Adult patients >18 years old with signs of bacteremia (e.g., fever or chills) possibly or definitely associated with CR-BSI were screened for enrollment. Eligibility requirements included ⩾1 of the following characteristics: intravascular access catheter (i.e., tunneled or nontunneled catheter, single-lumen or multilumen catheter, peripherally inserted central catheter, or implanted port) present at the time of initial signs of infection; absence of any other likely source of infection; and either microbiologically documented, gram-positive bacteremia or ⩾2 signs of bacteremia (core temperature of >38.0°C or <36.0°C, WBC count of >12,000 cells/mm3 or <4000 cells/mm3, tachycardia, tachypnea, or transient hypotension).

Exclusion criteria included significant renal or hepatic impairment, receipt of immunosuppressive therapy, prolonged neutropenia, prior treatment with an antibiotic active against gram-positive bacteria for >24 h within 48 h of study medication initiation, S. aureus bacteremia within the previous 3 months from a source other than a central venous catheter, alternative focus of infection (e.g., endocarditis, osteomyelitis, infected prosthesis, presence of prosthetic endovascular material, deep abscess, or septic thrombophlebitis), and use of pulmonary artery catheter.

Study Design

This was a phase 2, randomized, controlled, open-label trial conducted at 13 centers in the United States from 21 April 2002 to 11 September 2003. Approximately 80 patients were to be enrolled. With an observed success rate of 85% for overall response, this sample size would ensure that the bounds of the 2-sided 95% CI for the success rate would not exceed 13% (i.e., the 95% CI would not exceed 73%–97%). Point estimates of overall success rates with 95% CIs were prospectively specified. Patients were randomly assigned to receive either 2 doses of intravenous dalbavancin (a 1000-mg loading dose on day 1 and a 500-mg dose on day 8) or intravenous vancomycin (1000 mg b.i.d.), with the dose to be adjusted on the basis of serum levels, per investigator routine. The study was initially designed with a daily treatment arm of dalbavancin (650 mg iv on day 1, followed by 65 mg iv q.d.). During the trial, the protocol was amended, and this arm was dropped. The primary outcome measure was overall efficacy at the follow-up visit (i.e., test-of-cure [TOC]), which was determined on the basis of combined clinically and microbiologically documented responses among patients with a bacterial pathogen identified at study entry. Secondary outcomes included clinical and microbiological responses at end of therapy (EOT) and TOC. Because of dalbavancin's long t, a single dose was considered equivalent to 7 days of therapy.

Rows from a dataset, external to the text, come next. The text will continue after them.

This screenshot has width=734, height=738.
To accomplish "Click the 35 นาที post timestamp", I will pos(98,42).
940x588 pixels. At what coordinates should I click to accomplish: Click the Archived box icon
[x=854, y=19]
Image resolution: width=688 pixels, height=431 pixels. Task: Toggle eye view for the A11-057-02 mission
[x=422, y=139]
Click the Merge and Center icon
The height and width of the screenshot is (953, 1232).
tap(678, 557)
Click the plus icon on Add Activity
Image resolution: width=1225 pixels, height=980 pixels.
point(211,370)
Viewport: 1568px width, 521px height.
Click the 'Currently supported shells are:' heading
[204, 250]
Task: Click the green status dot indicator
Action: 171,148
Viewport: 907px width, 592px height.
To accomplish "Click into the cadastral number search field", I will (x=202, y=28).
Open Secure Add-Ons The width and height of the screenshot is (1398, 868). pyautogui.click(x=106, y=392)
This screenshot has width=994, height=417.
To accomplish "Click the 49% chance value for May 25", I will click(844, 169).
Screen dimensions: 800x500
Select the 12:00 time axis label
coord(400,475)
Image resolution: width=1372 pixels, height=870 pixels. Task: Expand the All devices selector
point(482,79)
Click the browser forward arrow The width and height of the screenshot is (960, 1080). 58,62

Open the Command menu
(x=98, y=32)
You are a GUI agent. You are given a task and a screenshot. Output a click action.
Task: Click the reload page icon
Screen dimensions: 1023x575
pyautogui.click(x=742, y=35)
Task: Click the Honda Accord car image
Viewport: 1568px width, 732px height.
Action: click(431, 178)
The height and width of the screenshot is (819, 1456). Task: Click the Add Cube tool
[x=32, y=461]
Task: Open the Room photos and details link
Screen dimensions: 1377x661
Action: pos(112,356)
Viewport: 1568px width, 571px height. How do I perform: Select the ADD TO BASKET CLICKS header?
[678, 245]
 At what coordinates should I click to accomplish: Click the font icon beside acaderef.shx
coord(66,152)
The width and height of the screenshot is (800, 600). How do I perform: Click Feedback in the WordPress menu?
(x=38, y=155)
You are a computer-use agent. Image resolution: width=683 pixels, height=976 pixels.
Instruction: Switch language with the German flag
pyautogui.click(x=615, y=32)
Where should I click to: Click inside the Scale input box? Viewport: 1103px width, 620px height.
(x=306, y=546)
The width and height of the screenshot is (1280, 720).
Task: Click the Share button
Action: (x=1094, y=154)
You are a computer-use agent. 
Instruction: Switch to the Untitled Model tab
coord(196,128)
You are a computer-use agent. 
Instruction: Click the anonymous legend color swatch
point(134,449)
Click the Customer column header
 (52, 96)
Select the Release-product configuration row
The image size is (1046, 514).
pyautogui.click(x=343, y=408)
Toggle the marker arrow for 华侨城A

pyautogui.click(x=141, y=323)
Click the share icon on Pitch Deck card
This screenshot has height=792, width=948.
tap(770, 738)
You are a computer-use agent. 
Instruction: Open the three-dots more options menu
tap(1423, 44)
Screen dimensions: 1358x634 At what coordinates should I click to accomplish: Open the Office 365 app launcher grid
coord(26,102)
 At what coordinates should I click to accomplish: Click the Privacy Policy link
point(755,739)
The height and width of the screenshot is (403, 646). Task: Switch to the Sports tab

Safety evaluations included assessment of adverse events and laboratory parameters over time. Patients were assessed clinically and blood culture results were obtained at baseline (day 1), during treatment (day 4), at EOT, and at the TOC visit. Clinical responses were assessed at the EOT (i.e., within 2 days after the treatment period) and at the TOC visit (21 ± 3 days after the treatment period). The TOC visit was the last assessment time in the study design. A microbiological outcome for each causative organism identified at baseline was assessed programmatically, with success (eradication or presumed eradication of the organism) and failure (persistence, presumed persistence, recurrence, or presumed recurrence of the organism, or indeterminate outcome) prospectively defined to determine by-pathogen and by-patient microbiological response at EOT and TOC.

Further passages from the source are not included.